◆ Exercise 1:
Answer these questions from the interview excerpt about the play:
(a) How many people perform in the play?
(b) Which three aspects does the first speaker say the play looked at?
(c) According to Joanne Ryan, what is one reason she likes to make theatre?
◆ Exercise 2:
Can you write out the part of the interview excerpt that opens with the words containing "Joanne Ryan" and closes with "challenged as well."?

◆ Text segment:
[Start of section]
Oh dear (laughter). I suppose what I loved about the play was that you, I think you captured all those aspects, you looked at historical, political, social, and then it kind of moved between those and you and it's a one person play so it's you on stage kind of, you know, working through all those things. I just thought it was really powerful because I think that's how people feel or certainly people that have spoken to me feel very isolated and yes, kind of almost exposed to all these elements.


Joanne Ryan

Yeah, and at the time nobody was really talking about it as well you know, or certainly not on stages anyway, so I thought, I hoped that it might help kind of start conversations around the subject as well. And theatre for me, one of the reasons I like to make it is to help people feel seen and understood and challenged as well.
[End of section]
[Records excerpted from a collection]
[Start of section]
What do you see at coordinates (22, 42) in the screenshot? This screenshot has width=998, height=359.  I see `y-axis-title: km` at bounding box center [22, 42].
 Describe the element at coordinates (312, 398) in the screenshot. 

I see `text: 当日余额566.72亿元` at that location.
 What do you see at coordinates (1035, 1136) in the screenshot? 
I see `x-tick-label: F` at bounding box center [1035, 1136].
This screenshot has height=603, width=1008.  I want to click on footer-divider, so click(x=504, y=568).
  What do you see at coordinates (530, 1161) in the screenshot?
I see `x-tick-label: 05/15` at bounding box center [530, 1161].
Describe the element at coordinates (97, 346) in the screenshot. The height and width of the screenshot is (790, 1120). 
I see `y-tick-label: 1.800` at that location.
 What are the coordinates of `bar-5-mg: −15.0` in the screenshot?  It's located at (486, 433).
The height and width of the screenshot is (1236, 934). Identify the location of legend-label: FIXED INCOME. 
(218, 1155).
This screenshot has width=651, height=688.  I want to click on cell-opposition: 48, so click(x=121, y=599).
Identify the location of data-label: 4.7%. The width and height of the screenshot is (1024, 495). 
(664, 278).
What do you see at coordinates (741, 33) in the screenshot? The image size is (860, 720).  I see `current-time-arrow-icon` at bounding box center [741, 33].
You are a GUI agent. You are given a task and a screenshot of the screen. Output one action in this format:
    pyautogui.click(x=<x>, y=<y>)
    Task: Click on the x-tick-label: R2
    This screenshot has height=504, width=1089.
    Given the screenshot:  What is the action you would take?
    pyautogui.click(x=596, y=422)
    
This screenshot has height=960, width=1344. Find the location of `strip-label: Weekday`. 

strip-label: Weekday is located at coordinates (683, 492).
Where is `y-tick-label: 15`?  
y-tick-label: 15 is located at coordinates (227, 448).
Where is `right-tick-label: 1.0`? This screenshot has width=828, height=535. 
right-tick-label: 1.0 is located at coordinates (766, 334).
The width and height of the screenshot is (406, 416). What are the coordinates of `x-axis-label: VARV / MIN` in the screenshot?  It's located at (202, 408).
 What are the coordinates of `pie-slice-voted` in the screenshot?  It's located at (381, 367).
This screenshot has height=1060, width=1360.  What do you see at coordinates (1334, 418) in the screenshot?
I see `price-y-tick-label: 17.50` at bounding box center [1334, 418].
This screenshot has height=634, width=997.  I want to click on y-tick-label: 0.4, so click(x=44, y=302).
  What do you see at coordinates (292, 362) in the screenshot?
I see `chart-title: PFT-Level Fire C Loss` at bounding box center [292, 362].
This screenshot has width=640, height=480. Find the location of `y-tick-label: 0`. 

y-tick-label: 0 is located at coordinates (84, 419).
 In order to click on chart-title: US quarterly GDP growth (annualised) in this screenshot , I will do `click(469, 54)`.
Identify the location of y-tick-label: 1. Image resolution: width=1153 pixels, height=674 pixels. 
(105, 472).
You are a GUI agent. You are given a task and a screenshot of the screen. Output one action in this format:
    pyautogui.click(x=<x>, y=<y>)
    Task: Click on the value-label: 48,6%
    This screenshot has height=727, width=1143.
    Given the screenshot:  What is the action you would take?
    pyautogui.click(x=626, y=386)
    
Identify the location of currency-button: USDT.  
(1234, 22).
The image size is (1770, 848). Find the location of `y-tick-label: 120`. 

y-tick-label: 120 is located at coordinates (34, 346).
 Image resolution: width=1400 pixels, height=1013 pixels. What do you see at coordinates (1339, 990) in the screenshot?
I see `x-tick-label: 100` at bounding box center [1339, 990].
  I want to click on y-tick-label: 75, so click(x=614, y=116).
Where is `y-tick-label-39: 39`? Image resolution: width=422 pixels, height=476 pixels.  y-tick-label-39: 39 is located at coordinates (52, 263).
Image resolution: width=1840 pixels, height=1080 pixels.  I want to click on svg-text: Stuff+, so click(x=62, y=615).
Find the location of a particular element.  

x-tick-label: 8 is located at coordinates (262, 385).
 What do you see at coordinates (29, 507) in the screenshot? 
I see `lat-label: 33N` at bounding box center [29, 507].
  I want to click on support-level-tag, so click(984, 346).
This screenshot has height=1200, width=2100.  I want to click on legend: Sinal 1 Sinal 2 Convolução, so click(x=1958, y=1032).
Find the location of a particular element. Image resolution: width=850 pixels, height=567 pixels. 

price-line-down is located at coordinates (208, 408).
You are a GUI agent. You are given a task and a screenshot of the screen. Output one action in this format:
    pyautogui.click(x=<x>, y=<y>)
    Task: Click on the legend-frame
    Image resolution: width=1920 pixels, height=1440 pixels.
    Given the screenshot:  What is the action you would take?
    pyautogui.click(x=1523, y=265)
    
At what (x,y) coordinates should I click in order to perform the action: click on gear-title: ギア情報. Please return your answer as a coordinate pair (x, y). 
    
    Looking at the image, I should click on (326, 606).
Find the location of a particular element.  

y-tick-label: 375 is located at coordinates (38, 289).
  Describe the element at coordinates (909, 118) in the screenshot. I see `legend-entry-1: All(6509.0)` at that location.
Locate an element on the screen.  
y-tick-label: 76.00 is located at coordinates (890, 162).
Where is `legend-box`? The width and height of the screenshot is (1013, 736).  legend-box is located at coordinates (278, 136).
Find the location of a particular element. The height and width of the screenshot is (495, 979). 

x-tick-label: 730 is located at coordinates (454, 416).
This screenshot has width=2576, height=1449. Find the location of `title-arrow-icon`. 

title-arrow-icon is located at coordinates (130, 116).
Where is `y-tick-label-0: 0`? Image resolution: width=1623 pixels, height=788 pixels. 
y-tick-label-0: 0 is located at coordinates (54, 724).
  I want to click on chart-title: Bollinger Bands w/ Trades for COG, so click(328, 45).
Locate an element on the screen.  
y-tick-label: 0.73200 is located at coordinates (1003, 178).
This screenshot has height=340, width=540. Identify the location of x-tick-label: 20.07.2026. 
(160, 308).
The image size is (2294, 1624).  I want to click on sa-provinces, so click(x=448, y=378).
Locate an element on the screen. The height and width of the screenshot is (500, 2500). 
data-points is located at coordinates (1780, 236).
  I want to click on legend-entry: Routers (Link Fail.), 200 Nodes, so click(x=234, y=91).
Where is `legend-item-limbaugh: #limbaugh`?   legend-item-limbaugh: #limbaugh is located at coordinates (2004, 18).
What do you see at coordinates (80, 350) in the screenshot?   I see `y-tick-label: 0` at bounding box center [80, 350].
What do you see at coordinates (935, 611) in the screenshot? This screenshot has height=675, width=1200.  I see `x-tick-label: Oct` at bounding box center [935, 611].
[End of section]
◆ Final answer 1:
(a) One person; it is a one-person play.
(b) Historical, political, and social aspects.
(c) To help people feel seen and understood and challenged.

◆ Final answer 2:
Joanne Ryan

Yeah, and at the time nobody was really talking about it as well you know, or certainly not on stages anyway, so I thought, I hoped that it might help kind of start conversations around the subject as well. And theatre for me, one of the reasons I like to make it is to help people feel seen and understood and challenged as well.